そんななか、2019年4月、「働き方改革を推進するための関係法律の整備に関する法律(働き方改革関連法)」の一部が施行され、長時間労働の是正に向けた動きが鮮明に。またコロナ禍によって、一時的に労働時間は減少傾向にあります。
厚生労働省『毎月勤労統計調査地方調査』によると、2015年を100とした際、総実労働時間(所定内労働時間+所定外労働時間)は徐々に減少し、特に働き方改革関連法が改正となった2019年は2ポイント以上も減りました。またコロナ禍の2020年も労働時間は減少しています。
【労働時間指数の推移】
※2015年を100とした場合
2015年 100.0
2016年 99.5
2017年 99.3
2018年 98.5
2019年 96.3
2020年 93.6
出所:厚生労働省『毎月勤労統計調査地方調査』
しかし雇用形態別にみていくと、一般労働者は2015年を100としたら2020年は95.1、パートタイム労働者は2020年は89.1。法改正とコロナ禍の対応として、まずパートタイマーの労働時間削減に動いた企業の姿がみえてきます。
また厚生労働省は過重な仕事が原因で発症した脳・心臓疾患や、仕事による強いストレスが原因で発病した精神障害の状況について『過労死等の労災補償状況』としてまとめています。令和2年度版によると、過労死等に関する請求件数は2,835件。前年から161件の減少、支給決定件数は194件で前年から22件の減少となりました。

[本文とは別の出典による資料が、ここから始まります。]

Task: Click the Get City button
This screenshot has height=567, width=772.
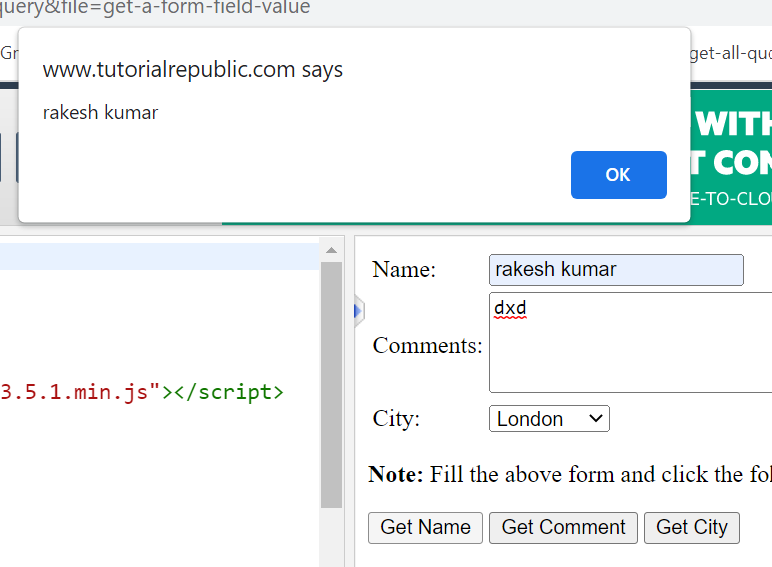Action: [x=691, y=527]
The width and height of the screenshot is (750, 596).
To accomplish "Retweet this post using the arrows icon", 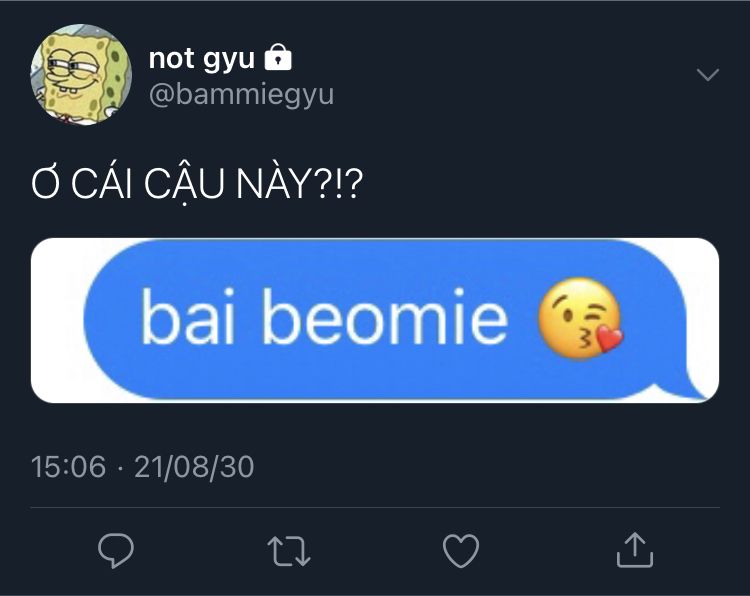I will pyautogui.click(x=289, y=551).
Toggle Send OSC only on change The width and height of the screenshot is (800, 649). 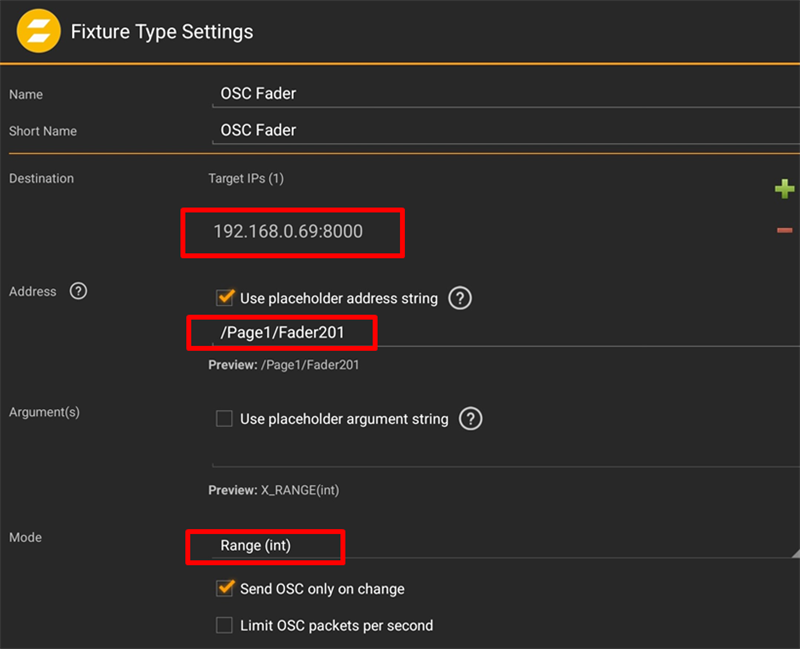[x=225, y=589]
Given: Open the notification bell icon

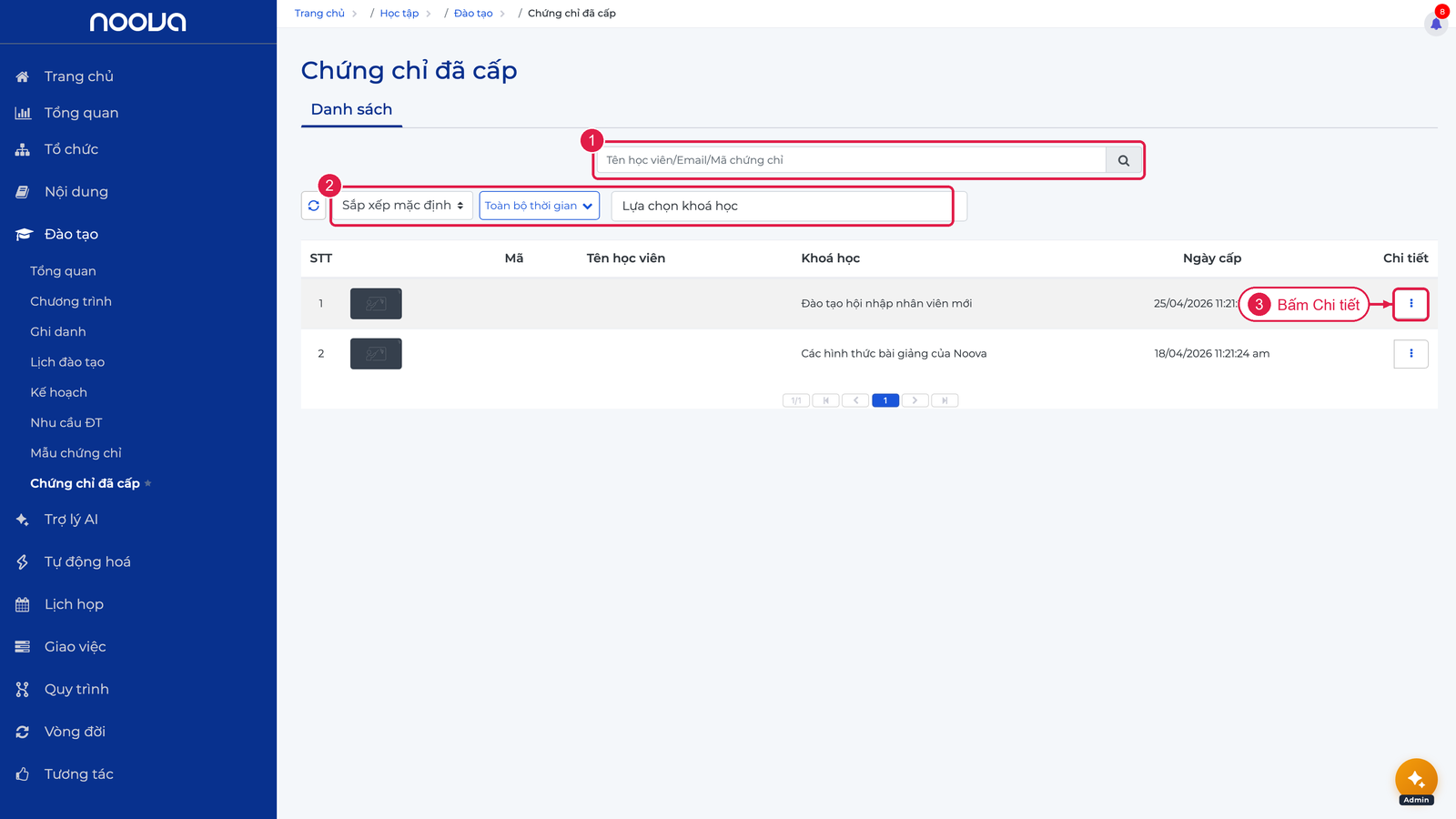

細かくみていくと、「脳・心臓疾患」に関しては、請求件数は784件で前年比152件の減少。また時間外労働時間別(1ヵ月、または2~6ヵ月月における1ヵ月平均)支給決定件数をみていくと、「評価期間1ヵ月」では「100時間以上~120時間未満」が最も多く、「評価期間2~6ヵ月における1ヵ月平均」では「80時間以上~100時間未満」が最も多くなっています。
「精神障害」に関しては、請求件数は2,051件で前年度比9件の減少。時間外労働時間別(1ヵ月平均)支給決定件数は「20時間未満」が最も多く、「100時間以上~120時間未満」が続きました。